Feminist Doublethink, Part II
A better feminism must negotiate and reckon with uncomfortable questions
—Love and Pain, Edvard Munch
III. The Principles of Lust1
What, then, happens to feminism when we accept unflinchingly that we “cannot legislate relationships”2—when we let ourselves be overpowered by our desires?
Perhaps, freedom. In her recent essay collection3, Becca Rothfeld sketches out the aspirational possibility of sex as carnival. Submission to transgressive desires, she argues, is not wrong; instead, it beckons in eroticism—itself a moral imperative. In contrast to the strictures of adult life, typified for Rothfeld by the predictable ritual of a dinner party, sex functions as one of the “few forms of play permitted to adults”, allowing both the casting off—and on—of new identities. Indeed, without implementing institutional reform that addresses the factors responsible for disempowering desires (though how such reform would manifest, we are never told), Rothfeld suggests that forbidding “impolitic cravings” dooms women to engage only in a “restrictive ethics of personal restraint”.
Left with little model of what such carnival even looks like, we are forced to extrapolate from the books underlying Rothfeld’s analysis. In ‘Acts of Service’, a bisexual, stridently feminist protagonist gradually lets go of her politics—and girlfriend—to engage in a secretive, torturous relationship with Nathan, a man whose power seems to reside entirely in the force of his heterosexuality. Portrayed as a sex Svengali, Nathan is able to sweep away (or rather, “cure”4) such troublesome things as political commitments. Moments of his lucidity surely emerge in diagnosis: “First of all,” he tells the protagonist, “you have a straight forward rape fantasy…you’re too afraid to get near it”5. And though she protests, slowly but surely he uncovers—or, possibly moulds—in her something unrecognisable; lustful, selfish, and yet undoubtedly euphoric.
To take such transformation seriously—to conceive of Nathan as not merely disturbing, but truly discerning—is not so far from Rothfeld’s narrativising of her own sexual experiences: “[P]ain ought to contradict pleasure. But I think that it hurt, it really hurt, and yet it still felt good”6. While we may be squeamish to entertain her interpretations, Rothfeld is not alone in seeing sex and violence as, at times, coming hand-in-hand; eroticism—it seems—can have an abrasive edge.
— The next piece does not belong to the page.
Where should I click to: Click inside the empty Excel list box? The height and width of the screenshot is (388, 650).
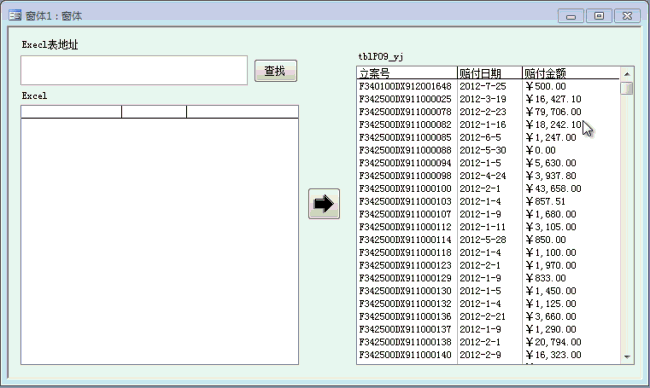pyautogui.click(x=160, y=240)
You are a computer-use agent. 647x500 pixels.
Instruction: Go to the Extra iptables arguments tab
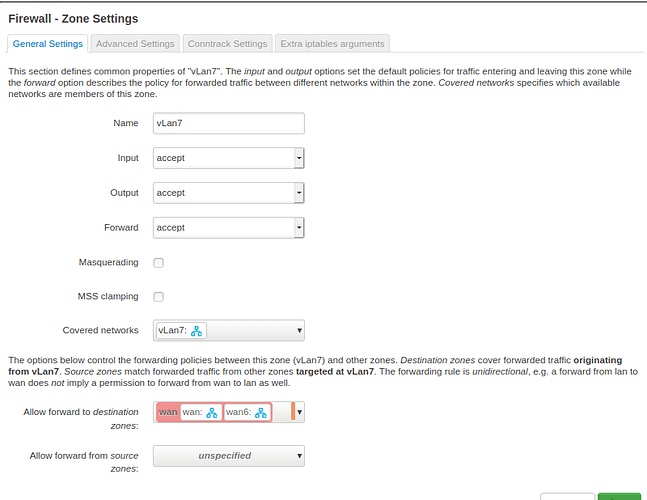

Feminist provocateur, Camille Paglia, puts it more crudely: we must accept the possibility, she argues, that there are those who choose to stay in their roles as ‘battered women’, solely for the “hot sex” that ensues; “some women like to flirt with danger because there is a little sizzle in it”7. Just as Rothfeld viscerally recalls a film by Cronenberg where, following her husband’s bestial transformation, the wife both “responds [to] and [is] repelled [by] the best sex she’s ever had but also the most terrifying”8, so, too, does the “sizzle” of depoliticised desire emerge in Tennessee Williams’ play, ‘A Streetcar Named Desire’. Despite Blanche pleading her sister, Stella, to leave her barbaric, abusive husband—who ultimately rapes Blanche—Stella is resolute: “there are things that happen between a man and a woman in the dark—that sort of make everything else seem—unimportant”9.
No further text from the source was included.